Differential Diagnosis

  • Medical conditions: hypothyroidism, B12/folate deficiency, liver/renal failure, cancers, stroke, sleep disorders, Cushing disease
  • Cognitive disorders: dementia, delirium
  • Medications: interferon-Ξ±, beta blockers, isotretinoin, benzodiazepines, glucocorticoids, others
  • Other psychiatric disorders

Diagnostic Tests

  • Labs: TSH, CBC, B12, folate, urinalysis, metabolic panel, urine toxicology, 24-hr urine cortisol
  • Consider sleep studies or other tests if indicated
  • Screening tools (validated):
  • Geriatric Depression Scale (GDS) 15- or 30-point
  • PHQ-2, PHQ-9
  • Hamilton Depression Rating Scale (HDRS)
  • Beck Depression Inventory (BDI)
  • Cornell Scale for Depression in Dementia

Treatment

General Measures

  • Lifestyle: nutrition, socialization, exercise
  • Psychotherapy: cognitive-behavioral therapy, psychodynamic therapy

Medications

  • Start at half usual dose, titrate slowly every 2–4 weeks.
  • First line: SSRIs (no clear superior agent; choose based on side effects/familiarity)
  • Citalopram 10–20 mg/day
  • Sertraline 25–200 mg/day
  • Escitalopram 5–20 mg/day
  • Fluoxetine 10–60 mg/day
  • Paroxetine 10–40 mg/day
  • Avoid SSRI + MAOI combination
  • Side effects: falls, nausea, diarrhea, sexual dysfunction
  • Second line: atypical antidepressants
  • Bupropion, venlafaxine, duloxetine, mirtazapine, desvenlafaxine
  • TCAs effective but limited by side effects and overdose risk
  • MAOIs effective but rarely used (diet restrictions, side effects)
  • Off-label augmentation: buspirone, lithium, triiodothyronine
  • Antidepressant use in dementia equivocal; trial with close monitoring if severe symptoms
  • ECT for severe/psychotic depression

Complementary & Alternative Medicine

  • St.
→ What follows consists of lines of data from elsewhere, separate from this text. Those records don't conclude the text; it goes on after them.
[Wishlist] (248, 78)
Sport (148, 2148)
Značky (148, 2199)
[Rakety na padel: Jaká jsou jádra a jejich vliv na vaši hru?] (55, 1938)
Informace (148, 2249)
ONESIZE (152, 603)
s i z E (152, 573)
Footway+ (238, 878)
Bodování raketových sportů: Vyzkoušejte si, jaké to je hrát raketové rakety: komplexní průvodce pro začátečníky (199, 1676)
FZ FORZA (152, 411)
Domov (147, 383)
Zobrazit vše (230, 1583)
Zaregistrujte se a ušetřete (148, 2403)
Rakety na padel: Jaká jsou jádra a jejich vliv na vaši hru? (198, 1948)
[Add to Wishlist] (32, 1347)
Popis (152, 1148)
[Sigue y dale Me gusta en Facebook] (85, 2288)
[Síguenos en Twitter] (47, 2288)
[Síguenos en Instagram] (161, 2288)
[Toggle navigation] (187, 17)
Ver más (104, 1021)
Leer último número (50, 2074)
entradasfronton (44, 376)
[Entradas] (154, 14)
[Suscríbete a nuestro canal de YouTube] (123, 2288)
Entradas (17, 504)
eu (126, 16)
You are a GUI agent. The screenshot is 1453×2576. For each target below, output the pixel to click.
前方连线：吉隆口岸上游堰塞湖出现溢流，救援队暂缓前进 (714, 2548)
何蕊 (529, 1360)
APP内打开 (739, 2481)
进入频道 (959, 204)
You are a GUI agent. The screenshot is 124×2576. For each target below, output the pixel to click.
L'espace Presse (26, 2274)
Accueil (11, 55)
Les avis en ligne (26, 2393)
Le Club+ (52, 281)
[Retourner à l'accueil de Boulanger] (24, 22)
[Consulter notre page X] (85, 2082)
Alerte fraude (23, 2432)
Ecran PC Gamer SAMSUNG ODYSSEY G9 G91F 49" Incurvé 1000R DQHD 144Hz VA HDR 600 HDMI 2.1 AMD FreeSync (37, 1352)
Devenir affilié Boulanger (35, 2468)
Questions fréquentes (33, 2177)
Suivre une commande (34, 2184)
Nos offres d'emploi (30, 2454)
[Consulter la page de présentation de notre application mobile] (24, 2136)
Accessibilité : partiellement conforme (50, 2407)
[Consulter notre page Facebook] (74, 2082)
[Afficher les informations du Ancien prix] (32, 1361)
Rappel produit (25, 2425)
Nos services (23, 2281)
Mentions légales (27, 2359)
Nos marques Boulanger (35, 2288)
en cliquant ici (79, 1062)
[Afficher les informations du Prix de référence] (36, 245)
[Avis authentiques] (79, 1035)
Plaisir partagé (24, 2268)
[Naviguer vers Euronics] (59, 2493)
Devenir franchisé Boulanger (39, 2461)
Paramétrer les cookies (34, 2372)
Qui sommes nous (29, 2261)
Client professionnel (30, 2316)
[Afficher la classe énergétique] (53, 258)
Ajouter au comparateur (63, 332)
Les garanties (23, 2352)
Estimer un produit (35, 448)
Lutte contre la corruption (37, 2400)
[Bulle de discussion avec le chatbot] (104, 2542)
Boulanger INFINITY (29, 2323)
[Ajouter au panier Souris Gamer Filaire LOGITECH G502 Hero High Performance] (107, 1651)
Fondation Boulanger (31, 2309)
John’s wort: minimal benefit, many interactions
  • Tryptophan/5-HTP: possible efficacy

Inpatient Care

  • Indicated for imminent safety risk or inability to self-care

Ongoing Care

  • Educate on delayed onset of antidepressant effect and adherence
  • Monitor suicidality and anxiety, especially first weeks after starting/changing meds

Diet

  • Avoid tyramine-rich foods with MAOIs

Patient Education

  • Depression treatable but requires time for improvement
  • National Suicide Prevention Lifeline: 1-800-273-TALK (8255)

Prognosis

  • Clinical response/remission rates 30–70%

Complications

  • Impaired functioning and self-care
  • Increased healthcare utilization
  • Suicide risk

ICD10 Codes:
- F32.9 Major depressive disorder, single episode, unspecified
- F03 Unspecified dementia
- F43.21 Adjustment disorder with depressed mood


Clinical Pearls:
- Late-life depression is not normal aging.
- Diagnosis complicated by comorbidities.
- Depression may present as cognitive dysfunction which improves with treatment.
- SSRIs are first-line; remission may take up to 12 weeks.
- Multidisciplinary approach yields best outcomes.